* [Te lezen fragment]:
Met dat verhaal introduceert Magee zijn gesprekspartner. Hun wederzijdse brieven over de essentie van het zien en het kennen maken het corpus uit van dit boek. Want wat haalde Magee zich in het hoofd? Hij wilde de centrale filosofische vraag omtrent het weten toetsen aan de ervaringen van een blinde collega, en daaraan de vraag verbinden wat het verschil in kennen is tussen mensen die over alle zintuigen beschikken en zij die er één ontbreken. Als volgeling van Locke, Hume en Kant neigt Magee er immers toe te denken dat de wereld zoals wij die kennen een verschijnsel is dat in geen geval hetzelfde kan zijn als de werkelijkheid die los van elke ervaring bestaat.
De werkelijkheid en onze waarneming ervan zouden dus twee geheel aparte dingen kunnen zijn. Maar als de mens centraal staat in onze beschouwingen over de ervaring van de werkelijkheid, hoe kunnen we dan weten welk verband er bestaat tussen onze ervaringen omtrent de werkelijkheid, en enige mogelijke werkelijkheid die eventueel onafhankelijk van ons kan bestaan? We kunnen daaromtrent helemaal niets weten, stellen nogal wat filosofen. Volgens hen, oordeelt Magee, leven we in een epistemologische kooi waaruit ontsnappen onmogelijk is.
We beschikken over onze zintuigen, die ons voorzien van de indrukken welke we van de buitenwereld bezitten het onbewerkte materiaal met behulp waarvan we ons een beeld vormen van de empirische wereld, vat Magee het samen. Maar alles wat buiten die waarneming valt, dus buiten het terrein dat onze zintuigen kunnen waarnemen, is voor ons eenvoudigweg niet aanwezig. Ons lichaam en de zintuiglijke waarnemingen daarvan berusten echter, argumenteert Magee, op een toevalligheid. Toevallig kregen we ogen en oren en een aantal andere zintuigen. Precies omdat we die gekregen hebben, zijn we tot een specifieke vorm van waarneming van de buitenwereld in staat.
We wéten echter niet welke zintuigen en dus welke vormen van waarneming we nog zouden kunnen hebben. We kunnen ons een paar voorstellingen maken: radar, zoals de vleermuizen bijvoorbeeld. Wat we wel weten is, dat mits we andere zintuigen bezitten onze waarneming van de buitenwereld heel anders zou zijn. Met een andere combinatie van zintuigen zouden we de wereld op een geheel verschillende manier waarnemen. Dat zou tegelijk onze hele geschiedenis en ontwikkeling grondig hebben beïnvloed.
Extra zintuig
Tot daar blijft dit allemaal filosofische speculatie. Niettemin kunnen we ons in de praktijk een beeld vormen van een verschillende combinatie van waarnemingen, namelijk bij mensen die één specifiek zintuig missen. En daar komen de blinden aan te pas. Als we, stelt Magee, enig inzicht zouden kunnen krijgen in het verschil dat dit voor hun voorstelling van de werkelijkheid maakt vergeleken met die van de rest van de mensheid, moet ons dat toch op zijn minst enige aanwijzing opleveren over de aard van het verschil dat de beperkingen die voor ons allen van kracht zijn voor ons voorstelling van de werkelijkheid uitmaken. Magee, u ziet het, zit niet verlegen om lange en complexe zinnen.

* [Gegevensrijen]:
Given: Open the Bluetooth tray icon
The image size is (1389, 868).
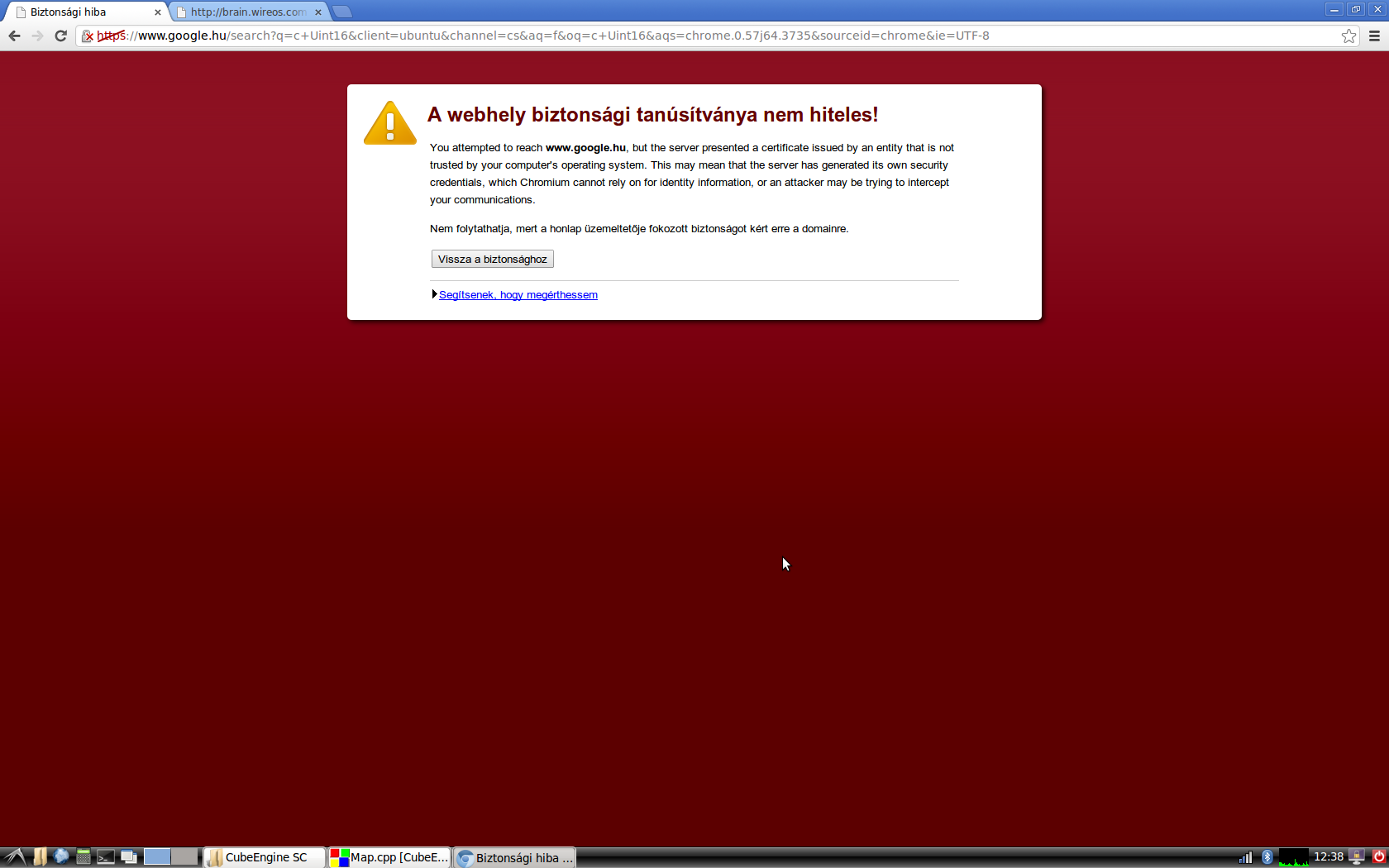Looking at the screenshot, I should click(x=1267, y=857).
--
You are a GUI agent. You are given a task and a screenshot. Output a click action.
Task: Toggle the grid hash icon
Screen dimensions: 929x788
---
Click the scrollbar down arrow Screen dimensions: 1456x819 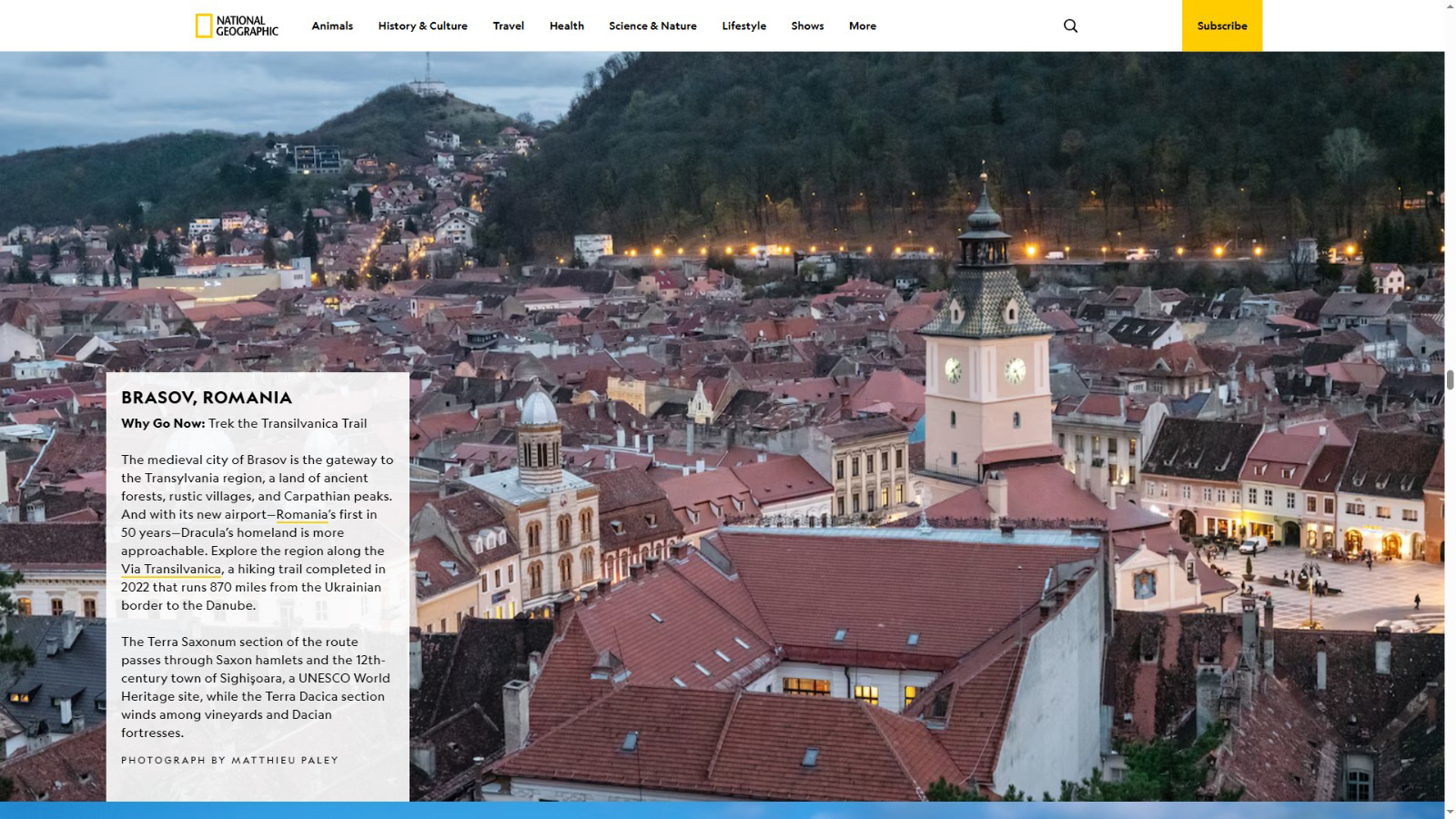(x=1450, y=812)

* [Opdrachten]:
**1)** Van welke drie filosofen noemt het fragment over Magee hem een volgeling?
**2)** Schrijf uit het fragment over Magee het gedeelte letterlijk over dat opent met de woorden "Extra zintuig" en sluit met "en complexe zinnen.".

* [Antwoorden]:
**1)** Van Locke, Hume en Kant.

**2)**
Extra zintuig
Tot daar blijft dit allemaal filosofische speculatie. Niettemin kunnen we ons in de praktijk een beeld vormen van een verschillende combinatie van waarnemingen, namelijk bij mensen die één specifiek zintuig missen. En daar komen de blinden aan te pas. Als we, stelt Magee, enig inzicht zouden kunnen krijgen in het verschil dat dit voor hun voorstelling van de werkelijkheid maakt vergeleken met die van de rest van de mensheid, moet ons dat toch op zijn minst enige aanwijzing opleveren over de aard van het verschil dat de beperkingen die voor ons allen van kracht zijn voor ons voorstelling van de werkelijkheid uitmaken. Magee, u ziet het, zit niet verlegen om lange en complexe zinnen.